In Diskussionen mit Beamten, aber auch mit beliebigen Bürgern von
Damaskus – Ladenbesuchern und Angestellten in einem zentralen
Supermarkt – und Studenten ist es möglich, eine ziemlich gute
Vorstellung davon zu bekommen, wie die westlichen Sanktionen die
Familien hier treffen.
Eine progressive Journalistin, die Teilzeit arbeitet bei einer
US-NGO und der Assad-Regierung gegenüber kritisch ist, aber noch
kritischer gegen die desperaten Rebellengruppen, teilte mir ihre
ziemlich representative Analyse der gegenwärtigen Situation in
Damaskus hinsichtlich der Sanktionen mit:
„Ich denke, die unserem Land auferlegten Sanktionen haben eine enorme
Auswirkung in der gegenwärtigen Krise. Die Preise sind im
Schnitt um wenigstens 40 % gestiegen, besonders Konsumwaren und
Grundnahrungsmitel wie Fleisch, Milch, Brot, Gemüse, Früchte etc.
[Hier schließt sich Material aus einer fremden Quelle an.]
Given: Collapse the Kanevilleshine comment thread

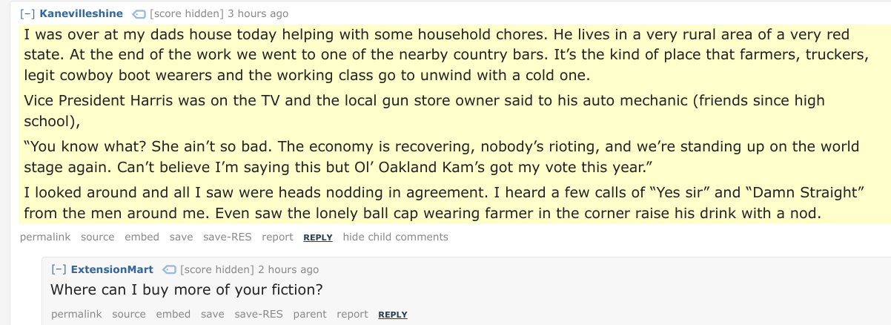Looking at the screenshot, I should (27, 14).
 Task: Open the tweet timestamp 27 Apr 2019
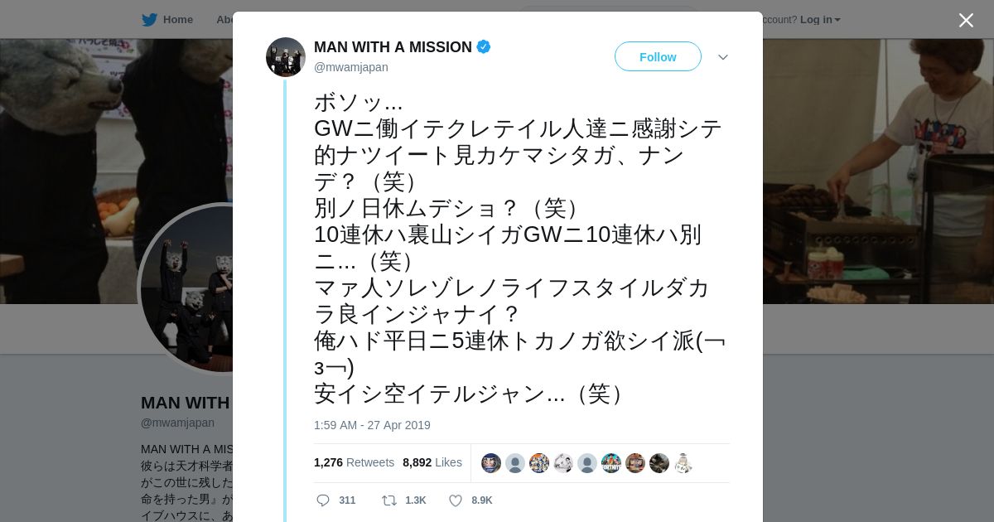click(372, 425)
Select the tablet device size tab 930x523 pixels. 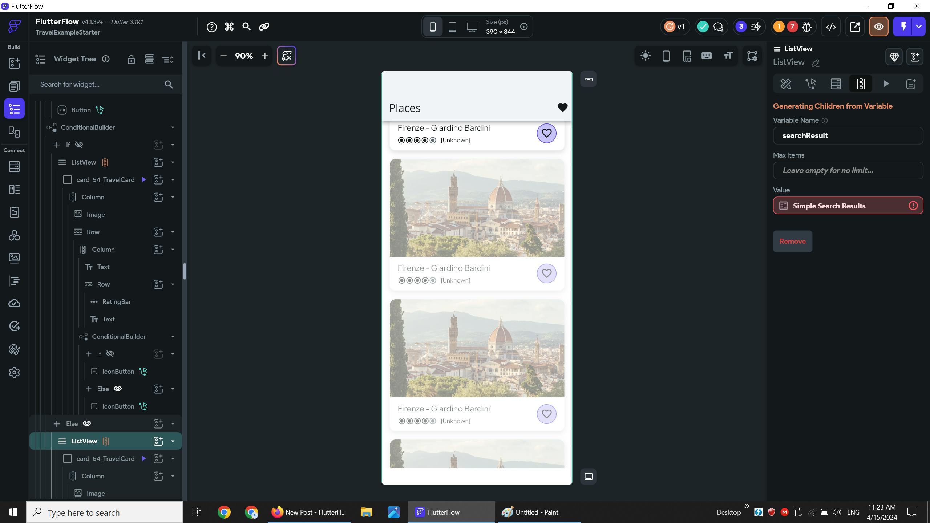click(452, 27)
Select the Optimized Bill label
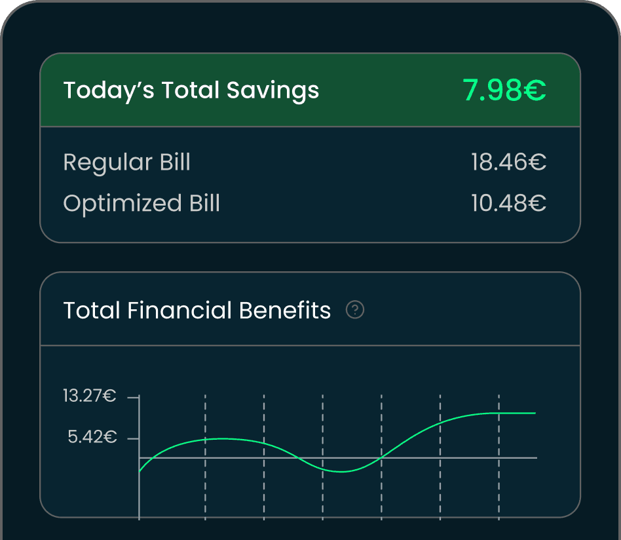 click(x=141, y=203)
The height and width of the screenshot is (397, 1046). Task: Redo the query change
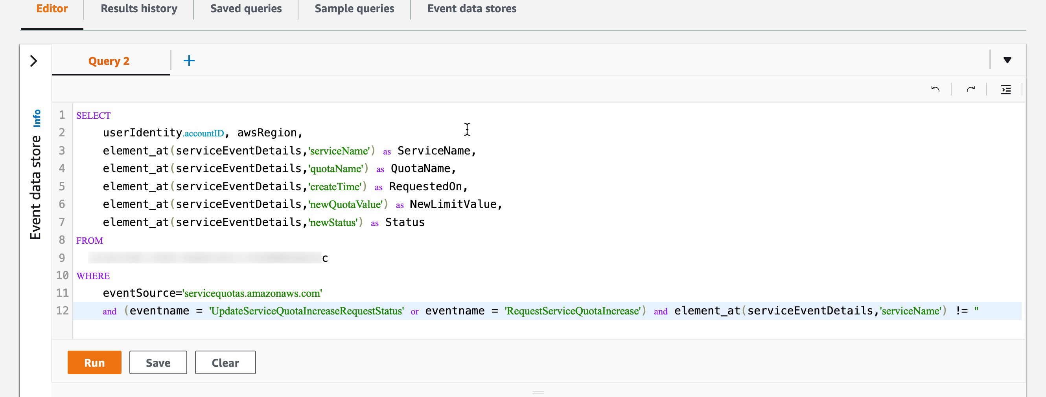[970, 89]
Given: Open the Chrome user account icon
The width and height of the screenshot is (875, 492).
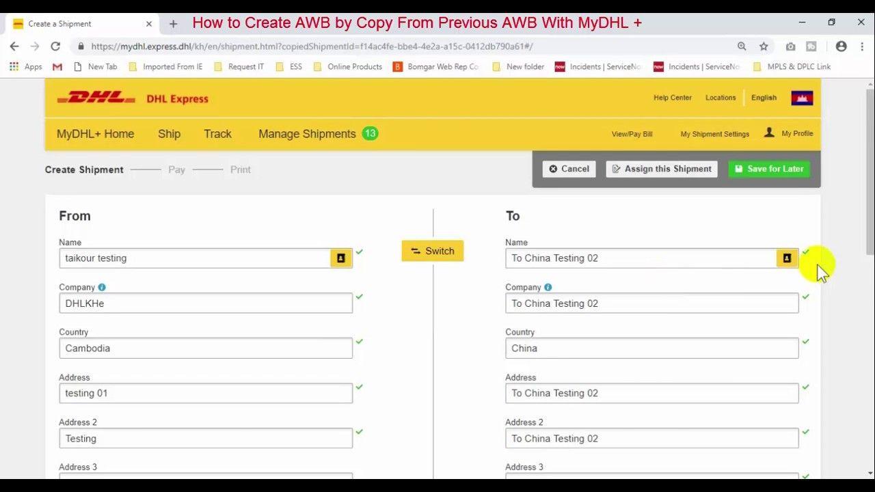Looking at the screenshot, I should tap(842, 46).
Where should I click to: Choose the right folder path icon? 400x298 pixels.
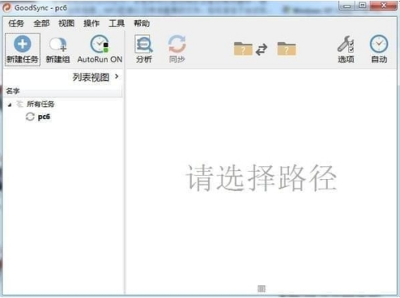click(286, 49)
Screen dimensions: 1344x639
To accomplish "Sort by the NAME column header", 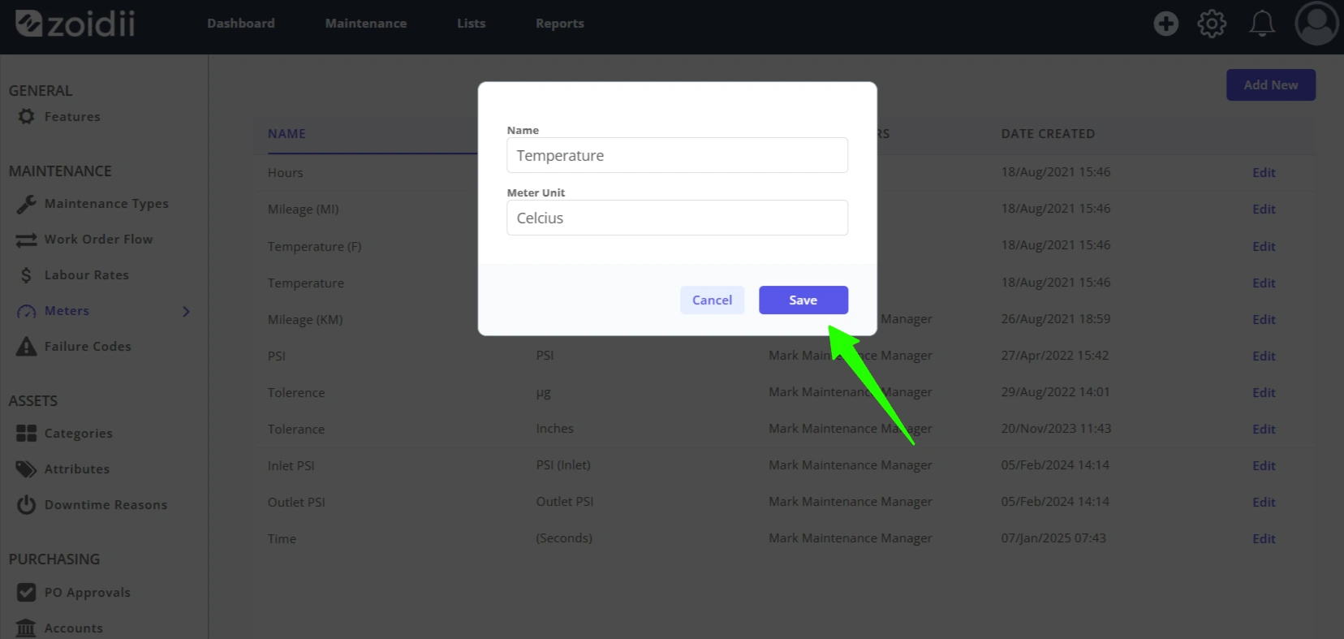I will pyautogui.click(x=286, y=134).
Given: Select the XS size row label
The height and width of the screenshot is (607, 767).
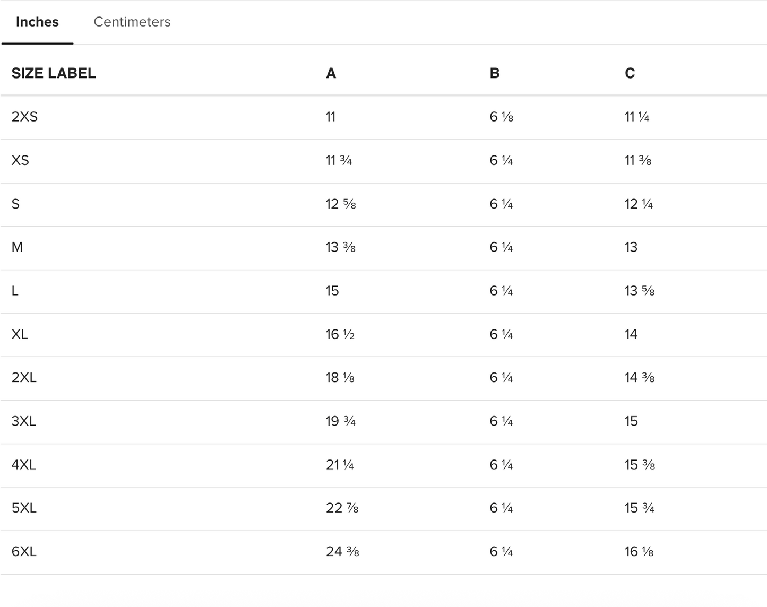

Eier und Hühner sind um das Doppelte gestiegen und sind in kleinen
Läden gar nicht zu haben. An manchen Tankstellen in manchen
Stadtteilen gibt es lange Schlangen. Die Sanktionen haben auch viele
Leute gezwungen, ihre Fabriken in Aleppo und Damaskus wegen Mangel
an Rohstoffen zu schließen und das treibt die Preise hoch. Meine
Tochter arbeitet in einem Zubehörgeschäft für Haushaltswaren. Sie
müssen Sachen aus der Türkei importieren. Kleider sind auch teurer
geworden, weil türkische Waren nicht hereinkommen. Ich glaube, ihr
Unternehmen wird bald schließen. Sie können mit ihr sprechen, wenn
es Sie interessiert. Mein Sohn erwägt wegzugehen, weil er keine
Arbeit findet. Junge Männer hier sind sehr frustriert und manche der
Arbeitslosen schließen sich Gangs an und werden von Jihad-Gruppen
angeheuert, die ihnen Geld und Waffen und Indoktrinierung bieten. Als
Mutter mache ich mir große Sorgen, dass er Probleme bekommt, aber
junge Leute hören ja nicht. Die Krise hat auch Unternehmer
gezwungen, Leute zu entlassen, um die Kosten zu drücken. Viele
Händler haben das Land bereits verlassen und haben ihr Geld auch
rausgebracht. Manche, vor allem Kriegstreiber haben von der Krise
profitiert. Schmuggelwaren sind teuer, wenn es welche gibt. Die
Sanktionenn haben die gewöhnlichen Leute getroffen, mehr als das
Regime. Uns geht es sehr viel schlechter als vor 20 Monaten.“
Was mich gestern abend bekümmert hat, war, dass ein
Geschäftsmann, mit Verbindungen zur Führung, mir versicherte: „Wir
können zehn Jahre kämpfen, um Al Qaida und die Fanatiker von
Damaskus fernzuhalten. Mach dir keine Sorgen, mein Freund.“
Keine Sorgen? Ich war sprachlos. Denn genau am 12. August 2011 hat
ein Freund genau dieselben Worte zu mir gesagt, Khaled Kane, ein guter
Mann und damals stellvertretender Außenminister von Libyen. Zehn
Tage später, nicht zehn Jahre, fiel Tripolis in die Hände der
Rebellen. Dann folgte Verhaftung, Folter, und jetzt schmachtet Khaled
mit schlechter Gesundheit in einem Gefängnis in Misrata.